> The problem
Filter the entries, keeping every line with the string "height".

> Supplied data
- - -
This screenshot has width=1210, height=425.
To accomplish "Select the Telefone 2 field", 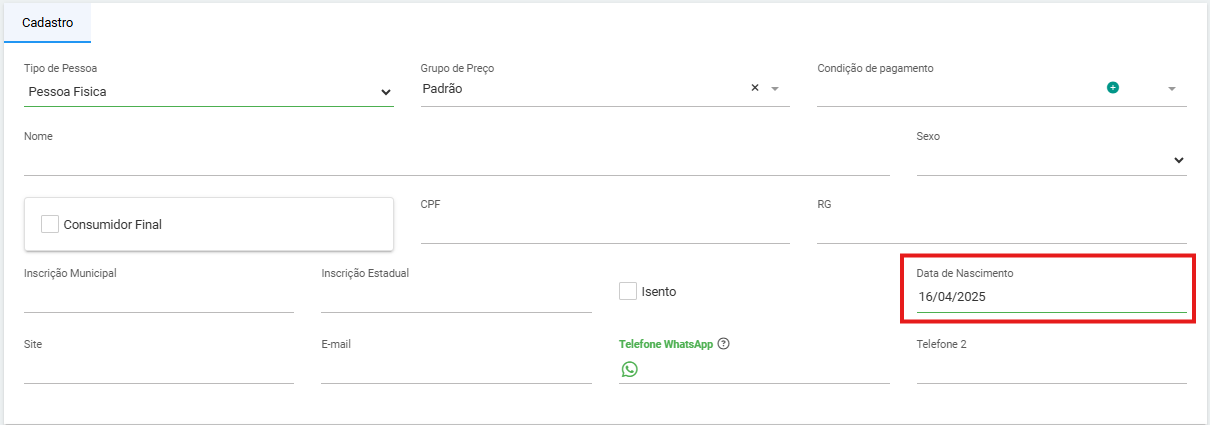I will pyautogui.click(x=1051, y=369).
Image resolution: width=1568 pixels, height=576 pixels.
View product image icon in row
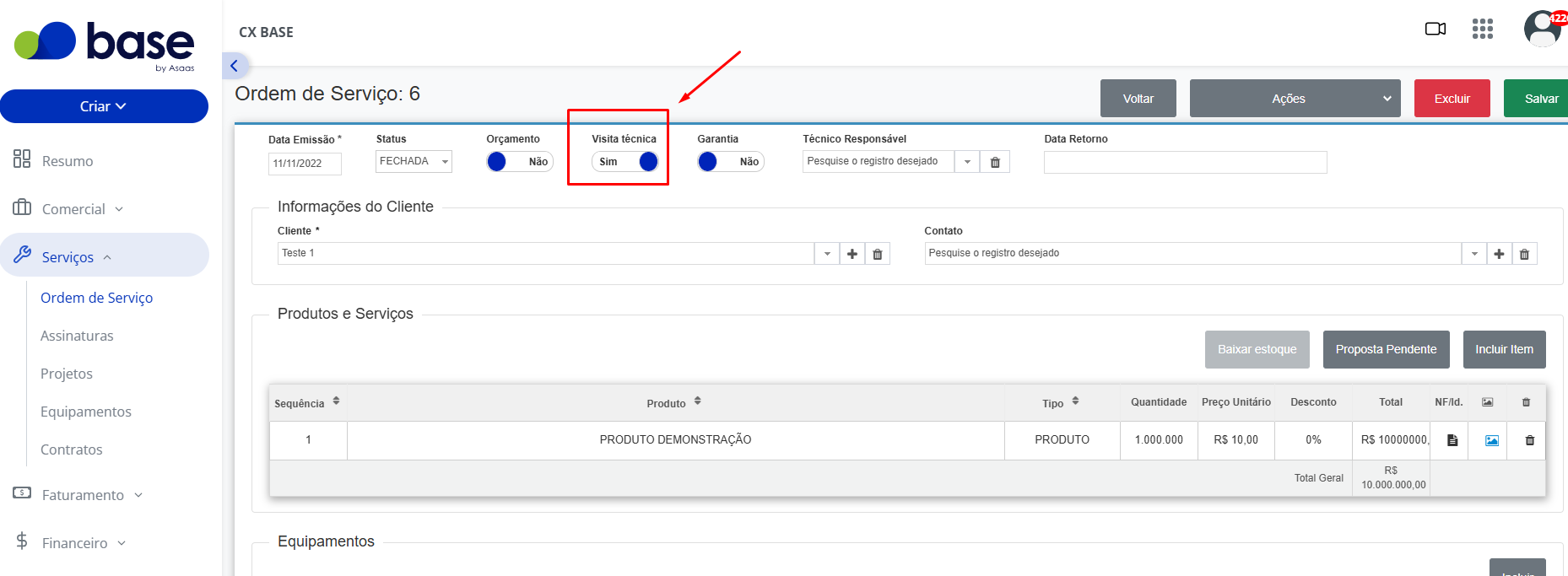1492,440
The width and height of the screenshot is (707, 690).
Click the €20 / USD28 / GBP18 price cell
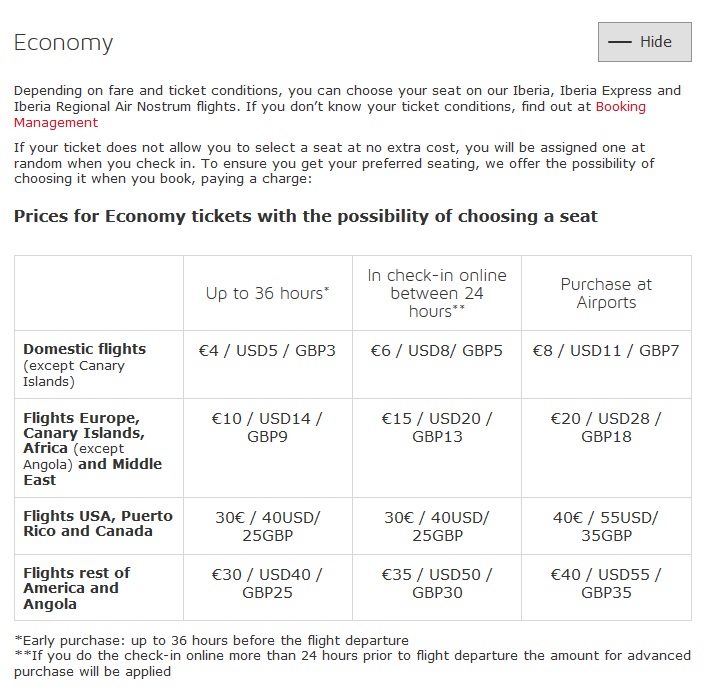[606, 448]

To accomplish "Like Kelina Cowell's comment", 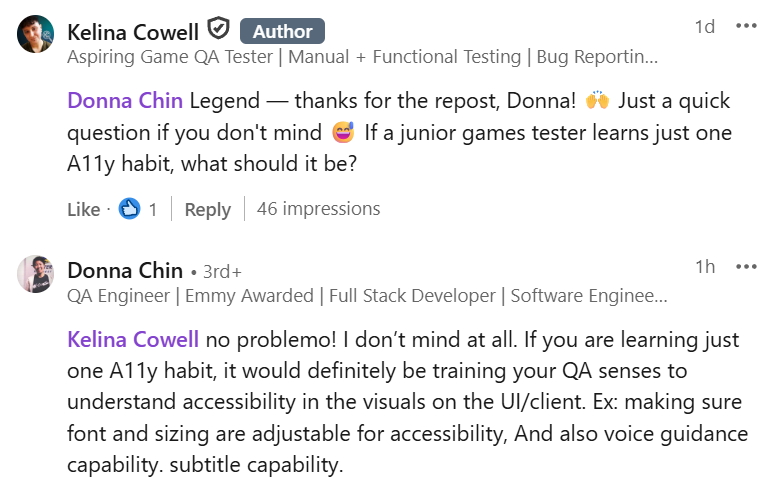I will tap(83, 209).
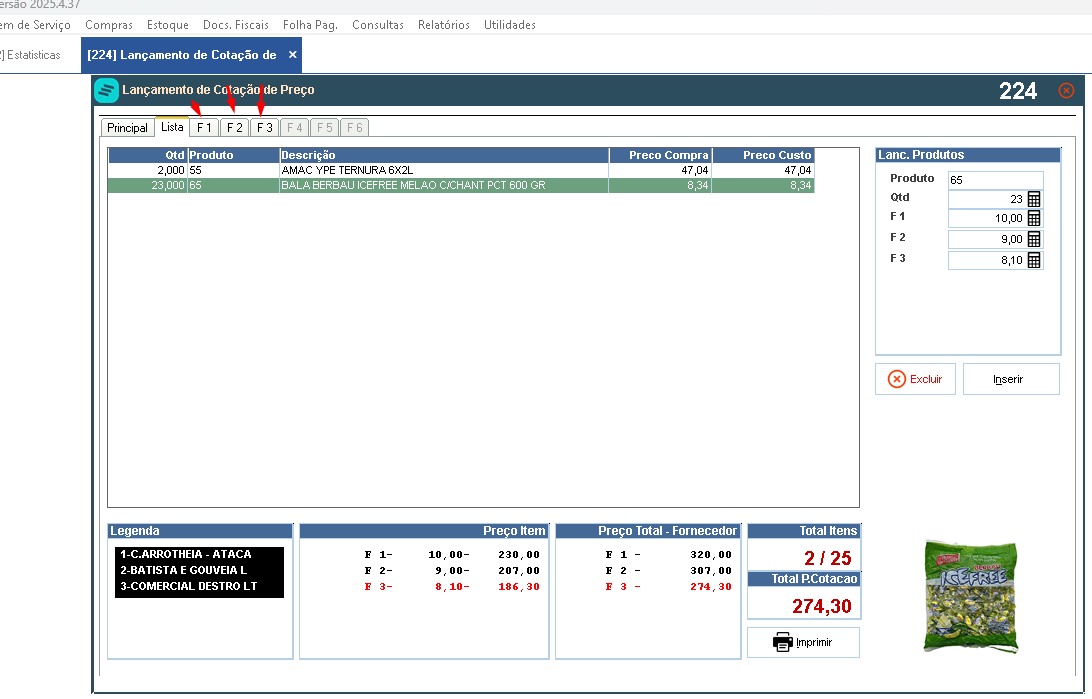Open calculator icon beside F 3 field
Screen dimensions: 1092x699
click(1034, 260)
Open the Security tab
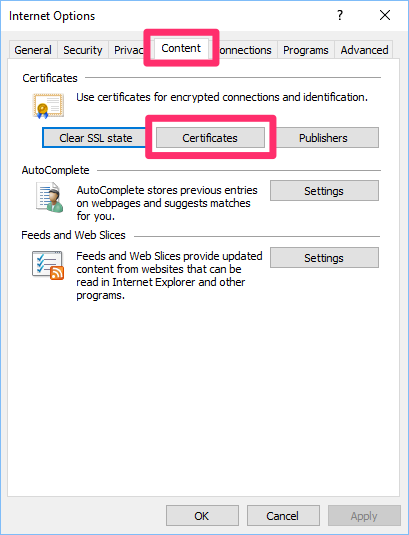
- - -
> Answer section
This screenshot has width=1210, height=425.
Image resolution: width=1568 pixels, height=576 pixels.
The width and height of the screenshot is (707, 690).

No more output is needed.